Poseł Tomasz Jaskóła z Kukiz'15 skomentował ujawnione wyniki badań grafologicznych dotyczących teczki TW "Bolka". Jak stwierdził polityk, Lech Wałęsa "przegrał swoje życie". 

"Ideały sięgnęły bruku. Lech Wałęsa nie skorzystał z okazji w latach 90., żeby się przyznać. Uprawomocnia się obraz magdalenkowy, czyli mitu założycielskiego III RP, którego podstawą było morderstwo bł. ks Jana Popiełuszki i sto ofiar stanu wojennego. Komuniści twardą opozycję chcieli przestraszyć. Opozycją, która chciała rozliczeń, był wielki Kornel Morawiecki, który jako jeden z niewielu został czysty do końca" – stwierdził w programie „Gość poranka” w TVP INFO poseł Tomasz Jaskóła z Kukiz'15.

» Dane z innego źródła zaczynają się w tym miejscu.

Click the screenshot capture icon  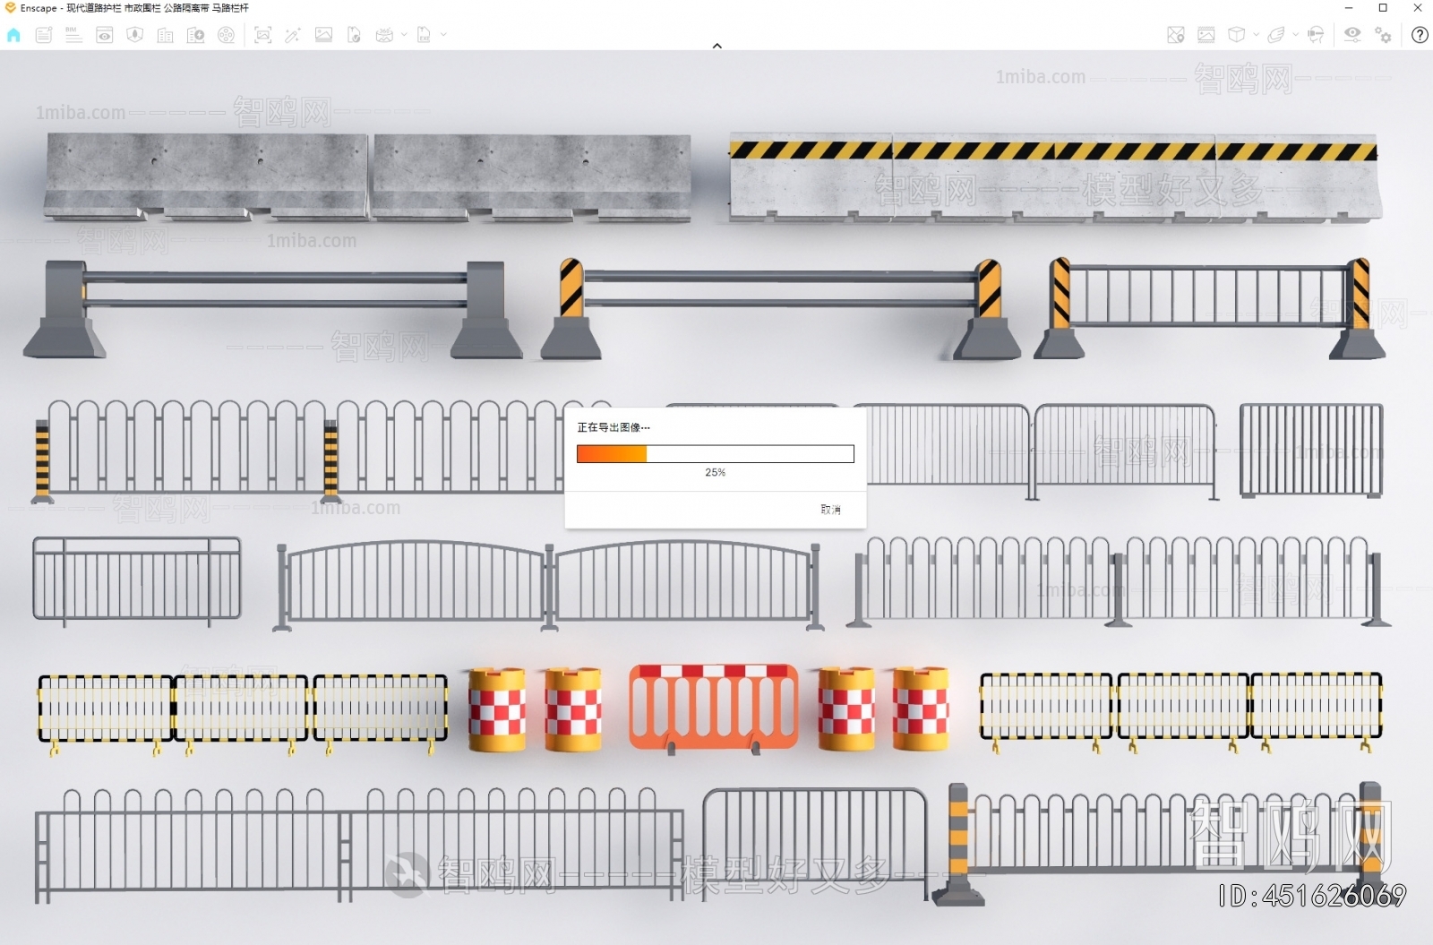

W jego opinii „dlatego Kornel Morawiecki w 1989 roku był postrzegany jako kompletny margines, jako osoba, która nie powinna być dopuszczona do okrągłego stołu, bo domagała się rozliczeń”.

"Staliśmy się zakładnikami okrągłego stołu, mam nadzieję, że ten etap już się kończy. Część elit solidarności dogadała się z elitą komunistyczną. Transformacja, która została dokonana w Polsce, doprowadziła do uwłaszczenia nomenklatury. Mamy ją w bankach, wielu strukturach sądownictwa i w polskiej nauce" – powiedział.

"Na wielu poziomach mamy do czynienia jeszcze z tamtym pokoleniem i z ich dziećmi. Wielokrotnie widziałem sędziego Tuleyę pod hotelem poselskim w otoczeniu Henryki Krzywonos. Znają się osobiście. Sędzia Tuleya, orzekając w procesach lustracyjnych, powinien się wyłączyć z życia publicznego" – mówił gość TVP Info. Przypomniał, że Kukiz’15 kontestuje okrągły stół.

"Mafię stworzyła służba wojskowa. Sądzę, że Lech Wałęsa przegrał swoje życie. Instytut Sehna, który badał dokumenty Wałęsy, to jeden z najlepszych zakładów w Polsce" – mówił.